** Opening SOURCE MATERIAL block **

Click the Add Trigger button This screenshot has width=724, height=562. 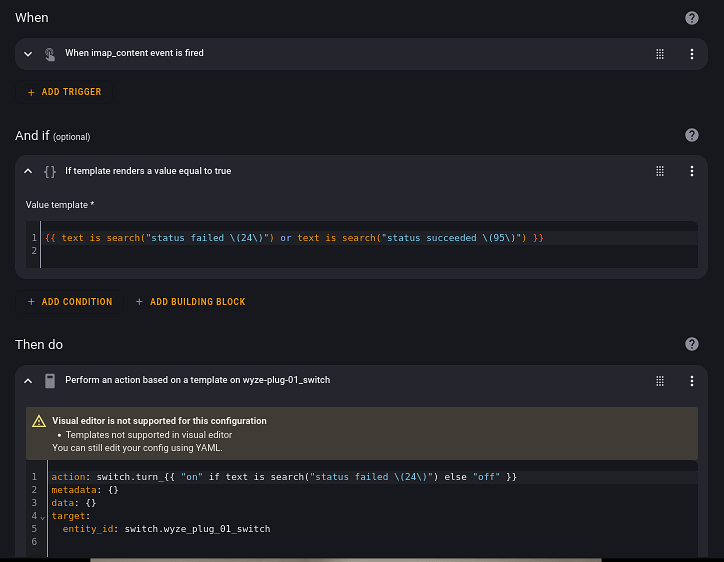65,92
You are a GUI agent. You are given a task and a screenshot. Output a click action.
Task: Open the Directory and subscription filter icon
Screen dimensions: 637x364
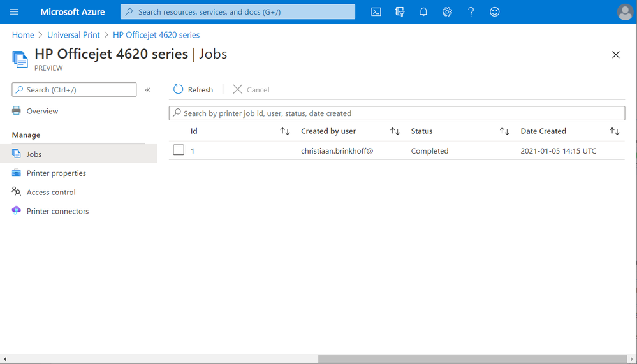(400, 11)
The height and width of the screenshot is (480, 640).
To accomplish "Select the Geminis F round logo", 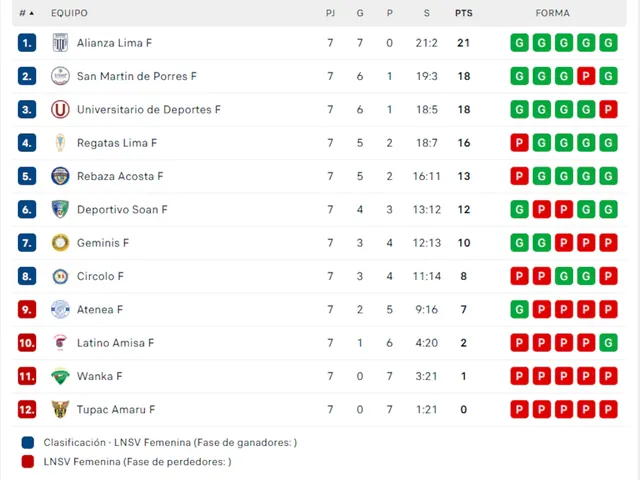I will coord(60,243).
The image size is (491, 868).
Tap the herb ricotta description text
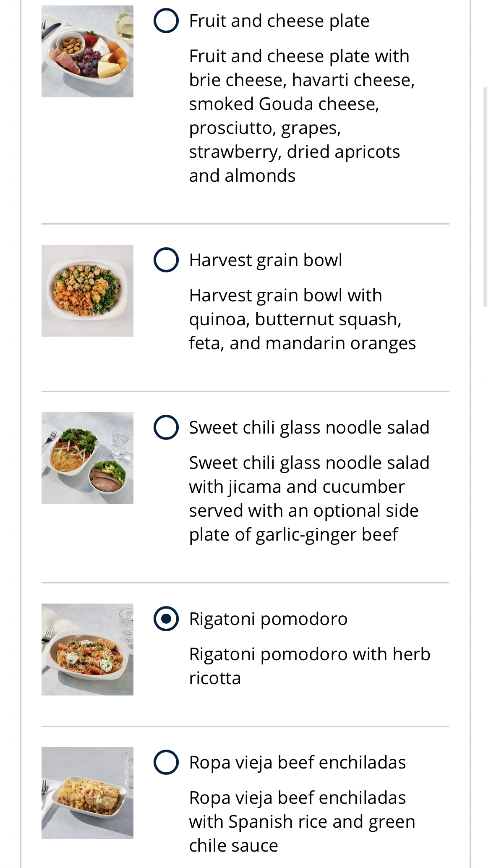[x=309, y=666]
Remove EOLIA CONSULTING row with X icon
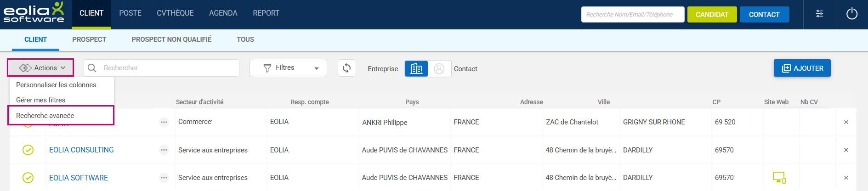 pyautogui.click(x=846, y=150)
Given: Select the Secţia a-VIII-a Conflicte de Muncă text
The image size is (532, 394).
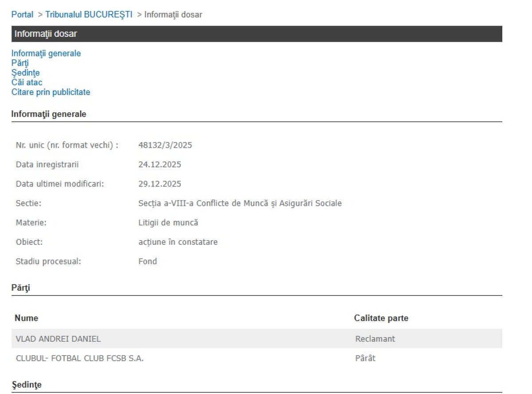Looking at the screenshot, I should click(x=240, y=203).
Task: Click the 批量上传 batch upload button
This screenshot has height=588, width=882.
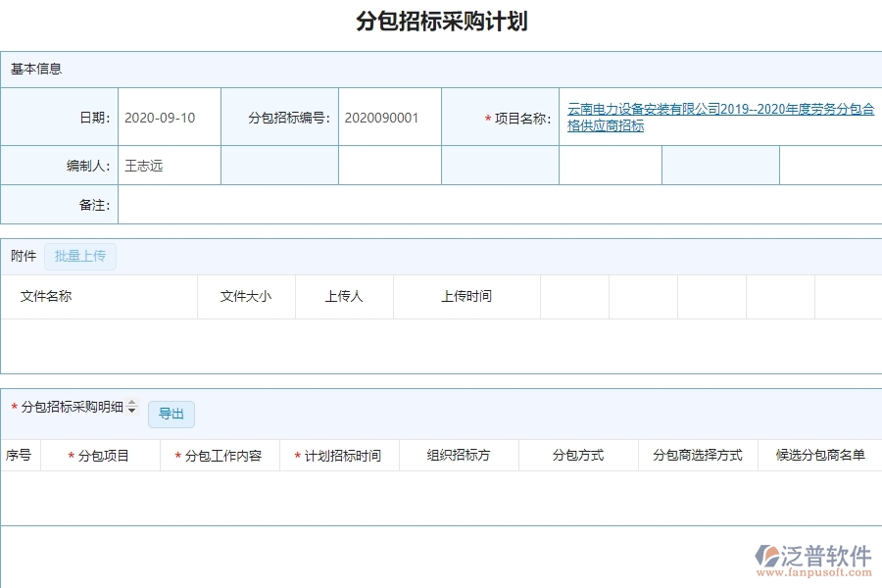Action: pos(80,256)
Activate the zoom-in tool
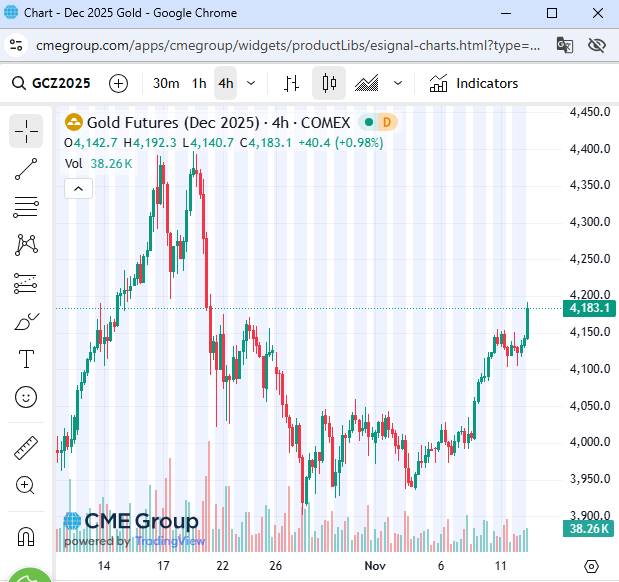Image resolution: width=619 pixels, height=582 pixels. pos(27,485)
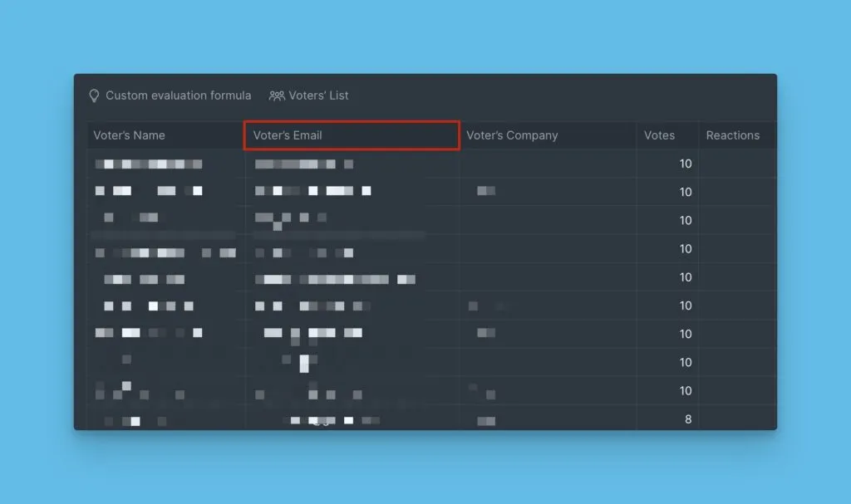
Task: Click the Reactions column header
Action: pos(732,135)
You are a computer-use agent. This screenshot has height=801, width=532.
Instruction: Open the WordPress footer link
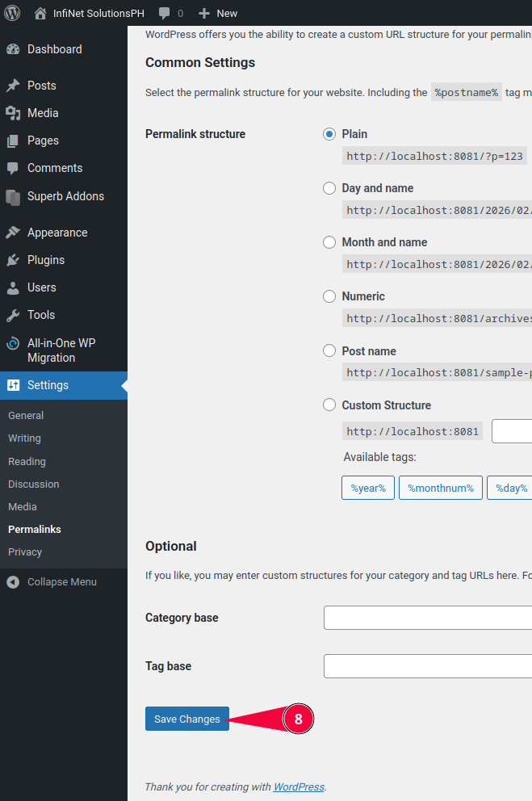pyautogui.click(x=299, y=787)
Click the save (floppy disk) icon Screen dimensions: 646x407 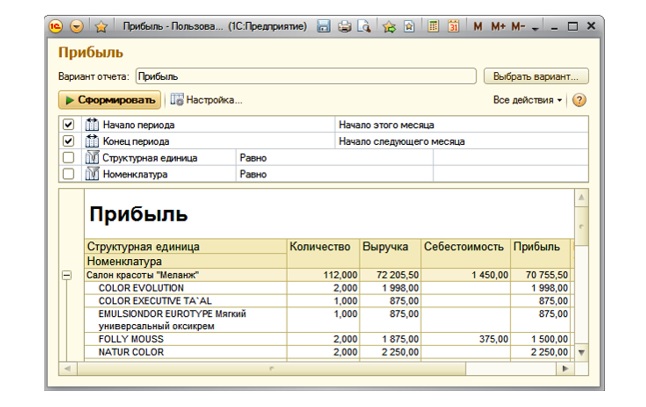pos(324,27)
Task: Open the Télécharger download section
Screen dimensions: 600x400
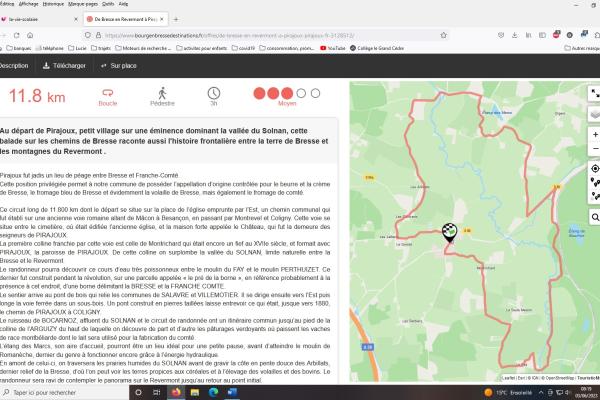Action: click(64, 65)
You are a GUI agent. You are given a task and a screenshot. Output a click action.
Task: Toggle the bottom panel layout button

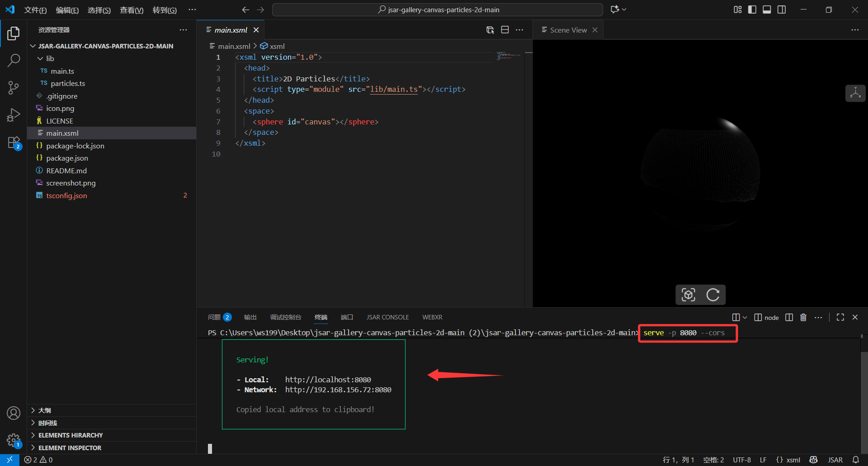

** Closing SOURCE MATERIAL block **

- _TASK STATEMENT_
Nothing but the lines from the one containing "Screen dimensions: 600x400" through the end of the entries should be written out, exactly and without pictures.

- _SOLUTION TO THIS PROBLEM_
Screen dimensions: 600x400
Action: click(64, 65)
You are a GUI agent. You are given a task and a screenshot. Output a click action.
Task: Toggle the bottom panel layout button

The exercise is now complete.